Maternal mortality rate: 960/100,000 live birth
About 1000 women out of 100 000 die during giving birth. The major causes of maternal mortality are bacterial infection, uterine rupture (scar from a previous caesarean section tearing during an attempt at birth), renal and cardiac failure as well as hyperemesis gravida rum (condition characterized by severe nausea, vomiting and weight loss during pregnancy).
At Independence in 1980, the country had a low maternal mortality rate of just 90 per 100 000 live births. However, in 1994 the gains in the health sector plummeted to 253 per 100 000 live births.
1.6 Doctors and 7.2 nurses per 10,000 people
Zimbabwe has suffered immensely from a brain drain of doctors. There are now 1,6 doctors and 7.2 nurses for every 10 000 people. Most government rural health centers are manned by two doctors who have to perform multiple tasks. Lack of staff for medical education training, and high drop-out rates in public sector health care posts have resulted in vacancy rates of over 50% for doctors, midwives, laboratory, and environmental health staff.
The current National Health Strategy identifies the following key issues:
- Failure to contain and manage the loss of health sector personnel due to unattractive retention incentives;
- Poor and unequal distribution of health workers within the sector;
- Low output from training of health workers; an
- An absence of bilateral/international agreements relating to recruitment.

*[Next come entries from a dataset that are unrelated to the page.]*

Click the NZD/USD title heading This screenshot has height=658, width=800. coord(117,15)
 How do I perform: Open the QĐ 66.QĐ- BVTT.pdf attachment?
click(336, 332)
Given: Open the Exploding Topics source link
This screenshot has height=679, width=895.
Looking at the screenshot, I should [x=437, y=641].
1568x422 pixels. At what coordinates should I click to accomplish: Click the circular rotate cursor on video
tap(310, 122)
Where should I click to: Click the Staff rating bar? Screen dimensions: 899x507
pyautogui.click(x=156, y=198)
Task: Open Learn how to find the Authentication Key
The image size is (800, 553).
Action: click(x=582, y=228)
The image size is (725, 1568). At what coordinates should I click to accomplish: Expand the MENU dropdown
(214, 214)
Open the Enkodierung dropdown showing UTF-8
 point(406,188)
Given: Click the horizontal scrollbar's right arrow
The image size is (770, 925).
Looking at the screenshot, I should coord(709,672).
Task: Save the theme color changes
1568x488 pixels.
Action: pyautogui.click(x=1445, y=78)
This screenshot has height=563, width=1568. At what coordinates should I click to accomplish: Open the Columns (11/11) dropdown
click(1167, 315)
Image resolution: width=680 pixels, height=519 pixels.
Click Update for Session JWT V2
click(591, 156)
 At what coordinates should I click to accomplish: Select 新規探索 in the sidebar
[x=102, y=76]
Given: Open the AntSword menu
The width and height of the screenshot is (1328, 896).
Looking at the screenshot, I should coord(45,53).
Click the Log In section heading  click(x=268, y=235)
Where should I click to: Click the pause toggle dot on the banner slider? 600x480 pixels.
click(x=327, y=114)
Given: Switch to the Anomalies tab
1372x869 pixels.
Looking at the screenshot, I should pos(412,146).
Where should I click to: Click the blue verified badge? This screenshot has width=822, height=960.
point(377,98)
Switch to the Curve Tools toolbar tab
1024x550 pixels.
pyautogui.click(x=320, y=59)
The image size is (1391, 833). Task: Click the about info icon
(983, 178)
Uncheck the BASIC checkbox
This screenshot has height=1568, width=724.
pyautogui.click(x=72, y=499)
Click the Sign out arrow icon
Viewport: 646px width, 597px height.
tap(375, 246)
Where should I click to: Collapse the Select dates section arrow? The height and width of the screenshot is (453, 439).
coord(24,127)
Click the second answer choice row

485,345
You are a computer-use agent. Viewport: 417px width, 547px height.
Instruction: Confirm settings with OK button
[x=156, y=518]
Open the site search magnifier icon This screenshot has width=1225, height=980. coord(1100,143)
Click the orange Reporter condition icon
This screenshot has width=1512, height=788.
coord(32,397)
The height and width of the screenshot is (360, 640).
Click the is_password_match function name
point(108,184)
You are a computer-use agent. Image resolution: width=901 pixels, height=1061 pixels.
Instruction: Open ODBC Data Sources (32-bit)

Due to poor funding of the health sector, 98% of drugs used in public health centers are funded by donors. The donor community has also equipped a number of rural health centers such that Zimbabwe now has the uncanny distinction of patients shunning main referral hospitals to be treated in rural hospitals.
According to a local watchdog, Citizens Health Watch, 90% of healthcare institutions don’t have essential medicines in stock, and there have been sporadic shortages of antiretroviral (ARV) drugs, which are supposed to be free for HIV patients in public hospitals.
Patients are asked to buy from private pharmacies. Estimates state that most hospitals across the country are running at less than 30% capacity.
Many Zimbabweans have also questioned why medicine is more expensive than in neighboring countries.
A yellow fever vaccination may cost $66 in Zimbabwe but only $24 in Kenya, according to a recent parliamentary debate, and reports from local newspapers have suggested that Zimbabweans in the north of the country have to “run with cooler boxes” to Zambia to buy blood for sick relatives because it’s cheaper there. In Zimbabwe, fees vary and appear to be decided on an ad hoc manner.
A seven-day course of the commonly used antibiotic Amoxicillin can cost up to $7, and a monthly supply of ARVs between $40 and $50. An HIV viral load blood examination, which is needed to determine whether patients are responding well to ARVs, can cost up to $30 at a private laboratory. Most public healthcare institutions don’t offer this service.